In the United States, the approved dose of IIV4 in children 3 years of age and older is 0.5 mL, which contains 15 µg of hemagglutinin (HA) per virus strain. The 0.25-mL dose, which contains 7.5 µg of HA per virus strain, is the only dose approved in children between 6 months and 3 years of age in the United States. However, both the 15-µg dose and the 7.5-µg dose are licensed for use in the younger age group in several other countries.

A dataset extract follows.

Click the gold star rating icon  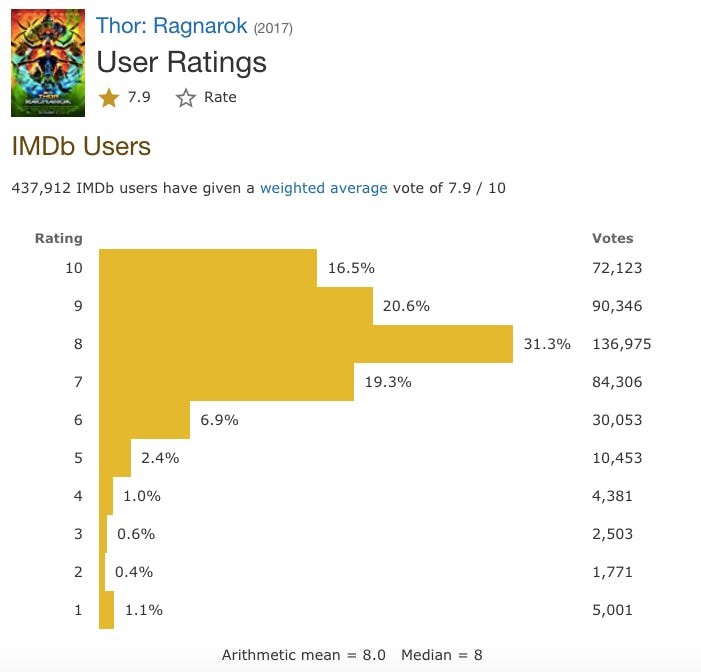point(108,98)
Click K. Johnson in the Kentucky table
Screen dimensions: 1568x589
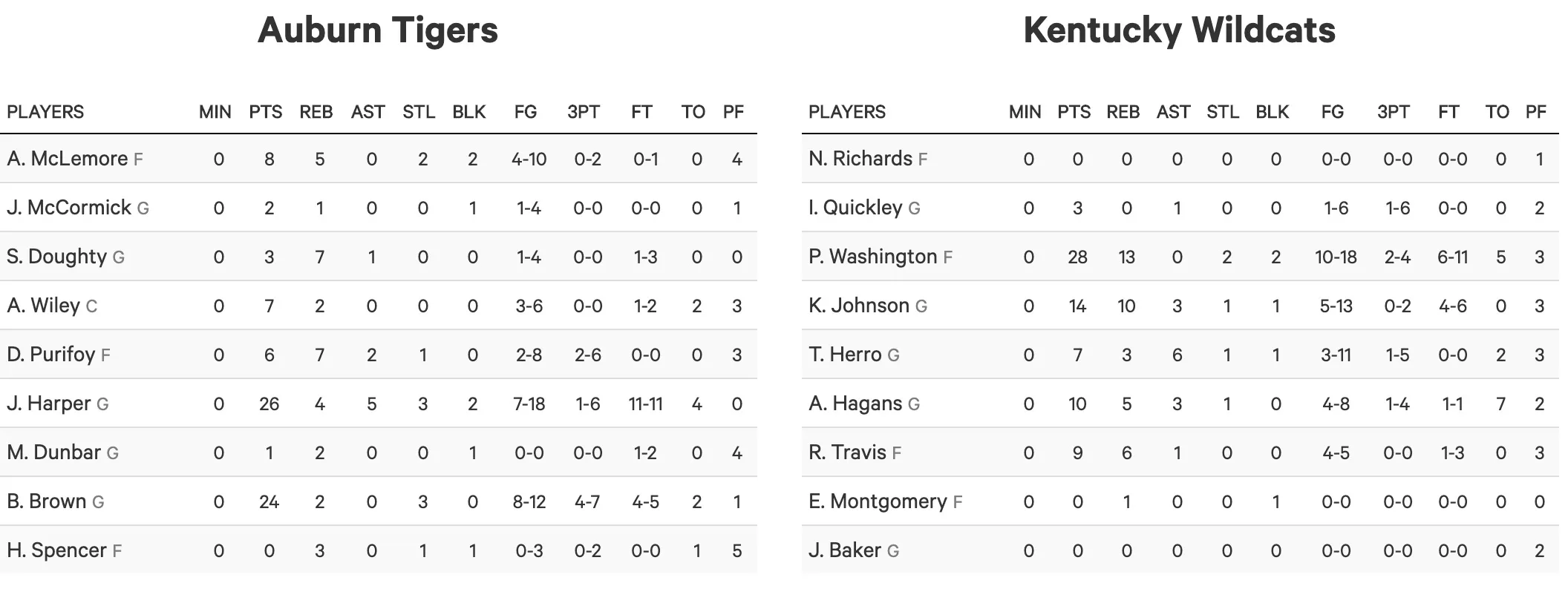(859, 306)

In the 1970s, when the whole-virus vaccine was the only influenza vaccine available, the 7.5-µg reduced dose was used in children younger than 3 years of age to decrease vaccine-related reactogenicity. But not all young children mount a sufficient immune response to the reduced dose. In addition, the split-virus vaccines used today have better tolerability than whole-virus vaccines, raising the question of whether the higher 15-µg dose may be more effective than the 7.5-µg dose while exhibiting a similar adverse event profile.
Researchers evaluated whether administering double-dose IIV4 to children younger than 3 years of age improved protection against influenza B without increasing adverse events in a phase 3 trial.
In a phase 3, randomized, observer-blind trial (ClinicalTrials.gov Identifier: NCT02242643), double-dose IIV4 (0.5 mL, 15 μg HA per influenza strain) was compared with standard-dose IIV4 (0.25 mL, 7.5 μg per strain) in 4465 children between 6 to 35 months of age.
The immunogenicity of double-dose IIV4 was noninferior to that of standard-dose IIV4 for all vaccine strains. A post hoc analysis found that the double dose had superior immunogenicity to both vaccine B strains compared with the standard dose in children age 6 to 17 months and in all vaccine-unprimed children.
The most common adverse event was pain at the injection site, which was similar (approximately 40%) in both treatment groups. No significant difference was found between the groups for fever 2 days following vaccination. Rates of serious adverse events, including febrile seizures, were also similar in both groups.
“In conclusion, a double-dose IIV4 may afford greater protection in young children against influenza B. Increased protection against influenza B, a potentially serious and life-threatening illness particularly in young children, would be a beneficial clinical outcome,” the researchers wrote.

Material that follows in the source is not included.